Hickman’s Meat Market sings with success
Every so often I like to return to my Mediterranean roots by making a ridiculously complicated Middle Eastern dish called kibbee. Properly prepared with lamb, it’s a major production involving three components, each cooked separately and then married together in assembly-line fashion. The result is delicious - if (that’s a big if) the meat is prepared properly. Lamb is a tricky minefield of fat and a tough film of “silver” that lines some of the muscles.
Unless all that stuff is removed by a butcher who actually cares, the finished dish will suffer. So when the need arose, I was at a loss until somebody suggested I contact Bill Hickman. Long story short (I know, too late…), that was six kibbee extravaganzas ago, and each has been deliciously silver-free. Wow - a butcher who actually cares - about a mile from my house!
There was no doubt that destiny would lead Bill into professional meat cutting. After all, 33 people on his dad’s side of the family are in the meat business! So, at the tender age of 15, Bill started his apprenticeship with respected Wilmington butcher Spiro Haldas. The renowned Haldas Market has more than 90 years of history and still exists today.
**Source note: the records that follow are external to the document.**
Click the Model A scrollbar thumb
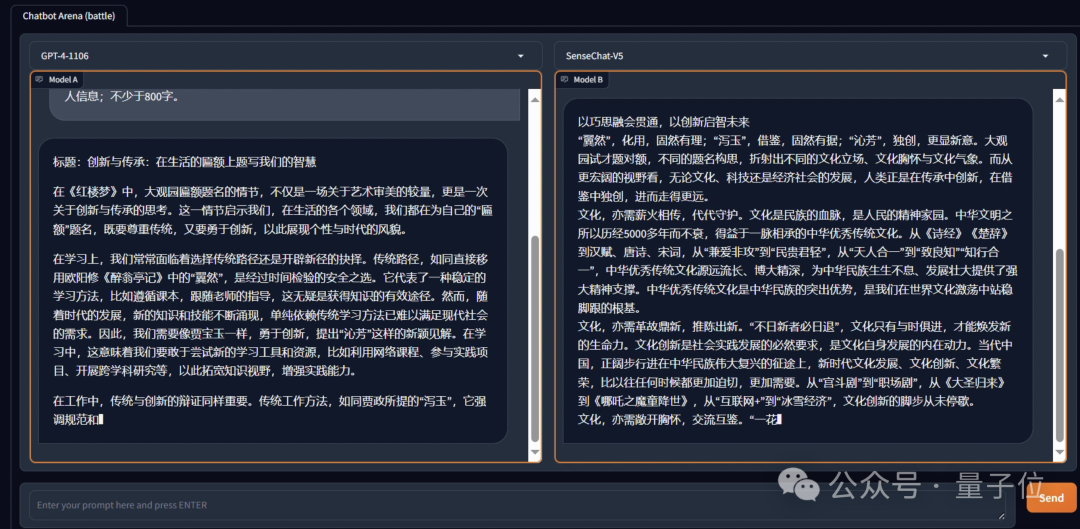 (534, 340)
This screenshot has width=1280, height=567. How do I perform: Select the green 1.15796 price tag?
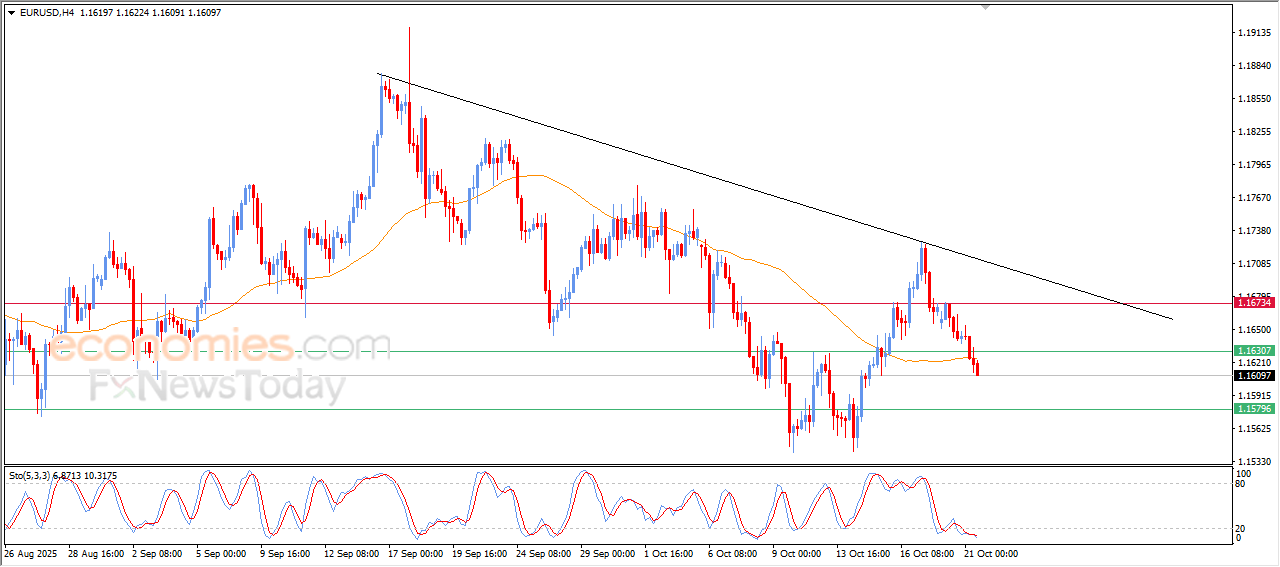tap(1253, 409)
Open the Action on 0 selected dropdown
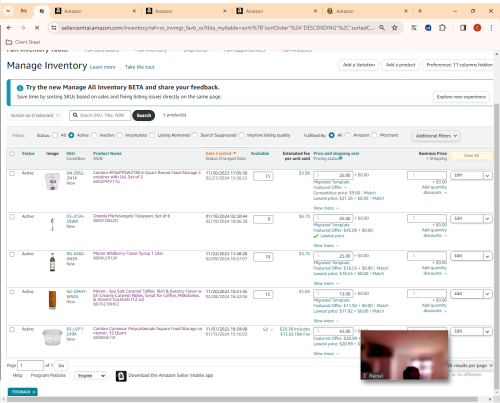The image size is (500, 403). click(x=35, y=115)
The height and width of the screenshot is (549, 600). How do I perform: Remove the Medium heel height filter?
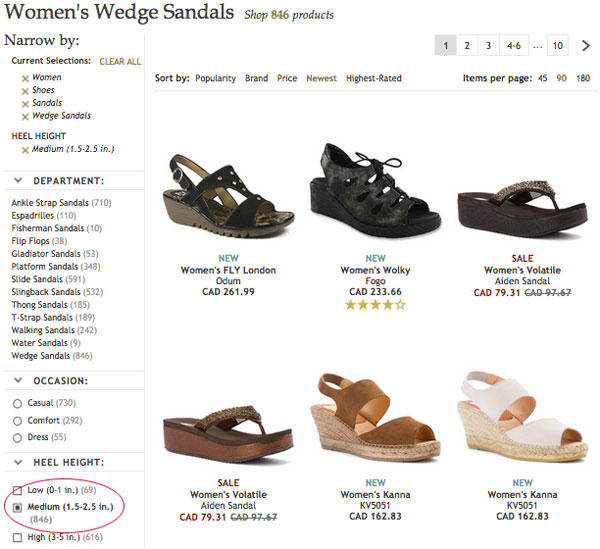(x=25, y=150)
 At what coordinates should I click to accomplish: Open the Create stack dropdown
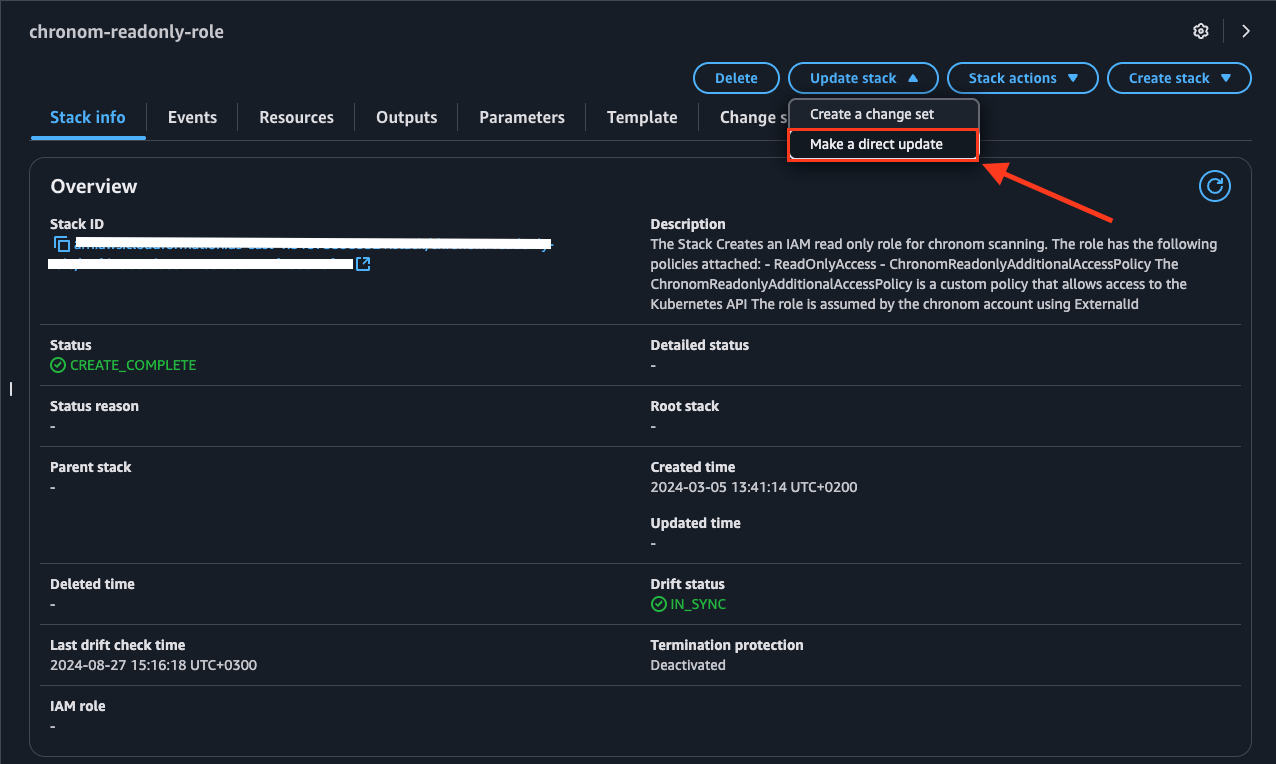[1179, 78]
After four years in training, Bill opened Doc’s Meat Market in Hockessin. It wasn’t long before a lucrative job opportunity arose where he would be responsible for setting up meat departments in new grocery stores. He sold the business and moved to Wisconsin where he eventually became director of sales for Abbyland Foods. The operation specializes in top-quality sausage products, and during his nine-year tenure, Bill learned from the best. The money was good; the corporate-level position was cushy, but he secretly yearned for his own shop.
Eventually he took the plunge. He brought all his skills to bear, expertly cutting the very best product and even producing his own line of quality sausage. Though he worked hard for almost 20 years, his blue-collar Wisconsin location worked just as hard against him. Friends told him that he offered “gourmet ideas in a welfare area.” Around 1999, he closed the store. “I stayed there three years longer than I should have,” smiles Bill.
Hickman is not only an expert with a cleaver, but he’s pretty handy with a microphone as well. In the late ‘70s and early ‘80s, he was the lead singer for the band 29 East, traveling the Milwaukee and Chicago areas playing R&B and light jazz. Nowadays, his son Will sings and plays guitar, entertaining local diners with ‘60s and ‘70s tunes he learned from Dad.
In the spirit of “don’t quit your day job,” Bill’s brother-in-law suggested he get in on the building boom in the little Sussex town of Rehoboth Beach. He moved here in ‘99 and went from chopping T-bones to cutting 2-by-4s. But the T-bones won out: He found the perfect spot in Shore Plaza, next door to Kevin Reading’s Sweet Dreams Bakery (which eventually morphed into Nage), and in 2001 Hickman’s Meat Market opened its doors.
His philosophy is simple: “If it’s not the best, I don’t want it in my store.” His son Bryan is working on his marketing degree with an eye on taking over. Dad is perfectly happy to take a back seat to both his daughter Jennifer and Bryan. His nephew Mark cuts meat right alongside him, affording Bill the time to give customers what he calls “the personal touch.”
Hickman considers it the ultimate praise when regulars refer to him as “my butcher.” “It’s a relationship built over time and on trust.” In fact, his considerable skills didn’t go unnoticed by a longtime client who is a doctor. As Bill deftly worked his magic at the cutting board, the doctor said, “You have the hands of a surgeon.” Like the stage-savvy frontman he is, Hickman didn’t even miss a beat. “Yeah,” he answered, looking at his handiwork. “And these customers can’t complain.”